(Excerto)
※

A manhã começou húmida em Genebra. Do lado de fora do edifício da Organização Mundial de Meteorologia, o céu parecia um espelho cinzento, o mesmo que, em Moçambique, costuma anunciar chuva pesada. Dentro, sob luzes brancas e bandeiras de várias nações, um auditório cheio de especialistas discutia a urgência de preparar o mundo para tempestades cada vez mais violentas. Foi nesse cenário, entre o som simultâneo dos intérpretes e o tilintar dos microfones, que o nome de Daniel Francisco Chapo, Presidente da República de Moçambique, ecoou como exemplo de liderança num continente habituado a reagir depois do desastre.

 Redacção

Quando o Chefe do Estado subiu ao púlpito, o ecrã projectava imagens dos ciclones Idai, Kenneth e Freddy: símbolos de uma geografia que há muito vive entre a esperança e a ruína. Chapo falou pausadamente, lembrando que “um alerta a tempo é uma vida salva” e que “investir em sistemas de aviso é investir na dignidade humana”.

As palavras foram recebidas com aplausos discretos, mas sinceros. Para quem acompanha a trajectória de Moçambique, o reconhecimento tinha um peso histórico: o país que, há poucos anos, pedia ajuda humanitária após cada ciclone, hoje exporta experiência e tecnologia para os seus vizinhos.

Da tragédia ao sistema

Os números ajudam a compreender a mudança. Depois do Ciclone Idai, em 2019, que deixou mais de 600 mortos e destruiu bairros inteiros na Beira, o Governo moçambicano iniciou uma reforma profunda da gestão de risco. A nova Lei de Gestão e Redução de Calamidades (2020) criou bases sólidas para a coordenação nacional e local. Desde então, o país implementou o programa “Um Distrito, Uma Estação Meteorológica”, expandindo a recolha de dados e a previsão de fenómenos extremos.

Hoje, os alertas não ficam confinados a boletins técnicos: chegam por SMS, rádios comunitárias e até pelas lideranças tradicionais, que traduzem a linguagem científica em mensagens simples: “a água vem, subam para zonas altas”.

※

(Excerto de dados)
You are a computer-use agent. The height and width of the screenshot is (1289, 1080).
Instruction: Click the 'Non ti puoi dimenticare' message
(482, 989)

※

(Tarefa a realizar)
Atualize o excerto sobre os alertas de ciclones em Moçambique desde "Quando o Chefe" até "os seus vizinhos.", trocando "púlpito" por "palco". Para responder, baseie-se somente no excerto.

(Resposta do exercício)
Quando o Chefe do Estado subiu ao palco, o ecrã projectava imagens dos ciclones Idai, Kenneth e Freddy: símbolos de uma geografia que há muito vive entre a esperança e a ruína. Chapo falou pausadamente, lembrando que “um alerta a tempo é uma vida salva” e que “investir em sistemas de aviso é investir na dignidade humana”.

As palavras foram recebidas com aplausos discretos, mas sinceros. Para quem acompanha a trajectória de Moçambique, o reconhecimento tinha um peso histórico: o país que, há poucos anos, pedia ajuda humanitária após cada ciclone, hoje exporta experiência e tecnologia para os seus vizinhos.